Recast the rows below as a two-column CSV with the header instruction,action. Give one line per row, with the row's text under instruction and its answer under action, and put each in a single quoted field with line breaks replaced by spaces. Leave the pictures out.
======
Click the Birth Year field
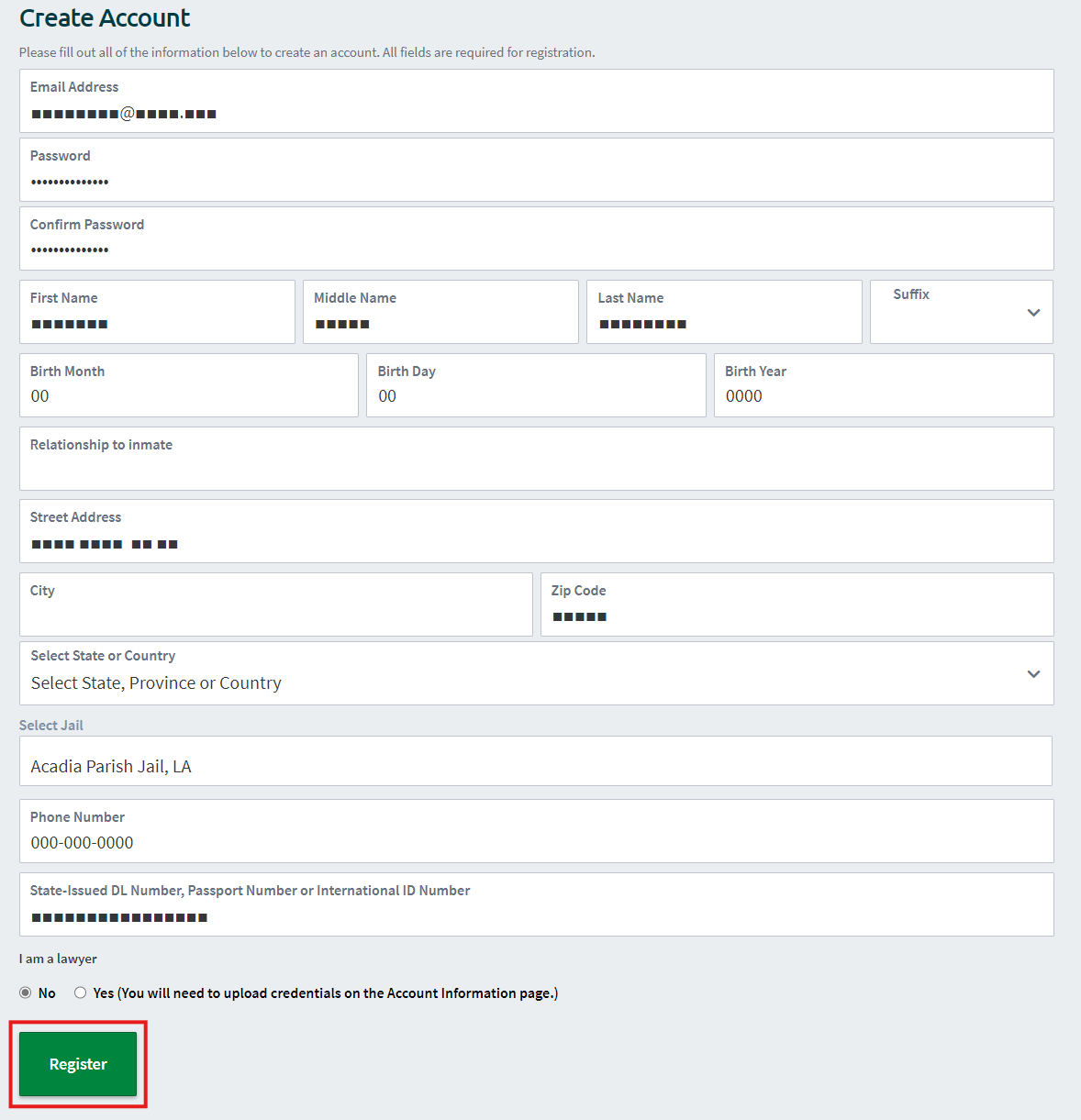The width and height of the screenshot is (1081, 1120). click(883, 385)
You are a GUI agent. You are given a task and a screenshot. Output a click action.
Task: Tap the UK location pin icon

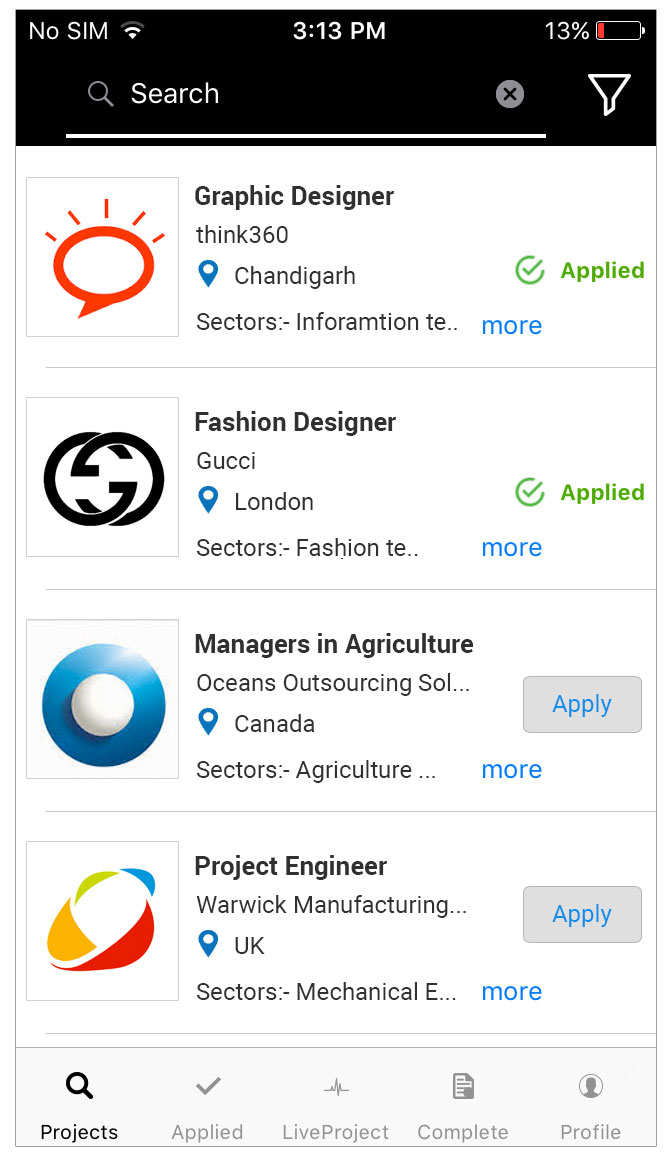click(x=208, y=944)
======
SOLVED EXERCISE.
instruction,action
"Click the Birth Year field","The width and height of the screenshot is (1081, 1120). click(883, 385)"
"You are a GUI agent. You are given a task and a screenshot. Output a click action. Task: Tap the UK location pin icon","click(x=208, y=944)"